10:45 〜 12:15
[ACC26-P09] 東南極ドロンイングモードランドの高解像度アイスコアにおける1950〜1970年の人為起源塩素36
キーワード:塩素36、核実験、南半球、南極、人新世、加速器質量分析
Chlorine-36 (36Cl) is a radioisotope of chlorine with a half-life of 301 kyr. Prior to the Atomic Era, 36Cl in the environment was largely produced by spallation reactions between cosmic ray particles and target atoms (i.e. cosmogenic production). However, with the advent of atomic bomb testing, anthropogenic 36Cl began to be produced by thermal neutron activation of the 35Cl of sea salts. In particular, extensive marine testing in the 1950s and '60s is thought to have produced a large bomb peak of 36Cl reported from a dozen ice cores worldwide (Elmore et al., 1982; Heikkilä et al., 2009; Pivot et al., 2019). In this presentation, we present an ice core record of 36Cl covering the period 1950 to 1970 CE from the H15 site (69°04'10"S, 40°44'51"E) in Dronning Maud Land, East Antarctica. The 36Cl was analyzed at the University of Tsukuba Tandem Accelerator Complex (UTTAC) using a common procedure for ice core 36Cl analysis (e.g., Sasa et al., 2010; Kanzawa et al., 2021). The 36Cl concentrations ranged from 1.1 × 104 to 2.6 × 105 atoms/g. It increased dramatically in the middle '50s to the most pronounced peak in the late '50s.
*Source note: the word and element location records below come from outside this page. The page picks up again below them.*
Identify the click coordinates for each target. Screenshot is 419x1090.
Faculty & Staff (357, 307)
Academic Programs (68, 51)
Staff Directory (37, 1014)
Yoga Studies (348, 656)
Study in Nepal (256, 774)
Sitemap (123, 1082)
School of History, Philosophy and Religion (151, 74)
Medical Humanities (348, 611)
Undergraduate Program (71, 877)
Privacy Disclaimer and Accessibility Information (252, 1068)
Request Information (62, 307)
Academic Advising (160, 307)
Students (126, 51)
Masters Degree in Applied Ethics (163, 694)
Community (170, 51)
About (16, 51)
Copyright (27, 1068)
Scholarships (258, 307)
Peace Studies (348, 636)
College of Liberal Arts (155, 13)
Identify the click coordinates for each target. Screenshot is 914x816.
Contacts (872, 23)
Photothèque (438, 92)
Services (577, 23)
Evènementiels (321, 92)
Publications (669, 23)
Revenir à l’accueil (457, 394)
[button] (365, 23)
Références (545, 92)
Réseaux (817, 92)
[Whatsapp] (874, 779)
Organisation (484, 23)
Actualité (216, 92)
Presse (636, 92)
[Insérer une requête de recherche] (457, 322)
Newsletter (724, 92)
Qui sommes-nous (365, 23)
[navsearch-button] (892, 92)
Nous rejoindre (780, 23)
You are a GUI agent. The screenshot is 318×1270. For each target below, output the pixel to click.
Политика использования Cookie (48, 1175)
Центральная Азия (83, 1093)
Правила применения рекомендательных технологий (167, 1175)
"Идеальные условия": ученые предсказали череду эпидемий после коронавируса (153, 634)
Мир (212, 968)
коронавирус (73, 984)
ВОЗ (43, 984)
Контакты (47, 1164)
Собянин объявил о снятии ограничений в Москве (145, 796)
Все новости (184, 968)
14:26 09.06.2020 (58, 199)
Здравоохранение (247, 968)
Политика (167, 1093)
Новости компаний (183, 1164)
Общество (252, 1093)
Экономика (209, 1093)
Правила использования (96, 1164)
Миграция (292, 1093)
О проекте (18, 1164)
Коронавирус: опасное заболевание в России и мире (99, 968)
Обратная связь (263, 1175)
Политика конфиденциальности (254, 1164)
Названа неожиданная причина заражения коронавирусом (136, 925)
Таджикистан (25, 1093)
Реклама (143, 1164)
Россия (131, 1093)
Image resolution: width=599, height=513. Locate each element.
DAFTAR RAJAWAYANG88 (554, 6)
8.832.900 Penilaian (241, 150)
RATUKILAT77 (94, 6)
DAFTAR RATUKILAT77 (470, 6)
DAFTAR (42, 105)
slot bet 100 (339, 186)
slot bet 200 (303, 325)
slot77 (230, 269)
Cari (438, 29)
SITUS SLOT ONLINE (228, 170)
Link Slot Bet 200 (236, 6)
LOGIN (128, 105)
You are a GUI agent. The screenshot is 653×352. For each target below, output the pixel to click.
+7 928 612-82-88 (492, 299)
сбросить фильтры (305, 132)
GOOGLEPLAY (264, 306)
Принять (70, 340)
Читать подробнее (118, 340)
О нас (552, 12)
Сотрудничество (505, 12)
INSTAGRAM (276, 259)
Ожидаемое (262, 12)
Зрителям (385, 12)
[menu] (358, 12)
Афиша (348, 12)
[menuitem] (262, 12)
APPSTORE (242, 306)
After that, the concentration decreased rather gradually until the end of the record (1970 CE), with small peaks in the middle and the late '60s. These 36Cl variations appear to be consistent with the history of explosive yields from marine nuclear bomb tests. In addition to the major features described above, there are some minor variations to be found in our record at the seasonal level of resolution. This suggests that both the insignificance of post-depositional 36Cl mobility and some seasonality of 36Cl deposition at the H15 site.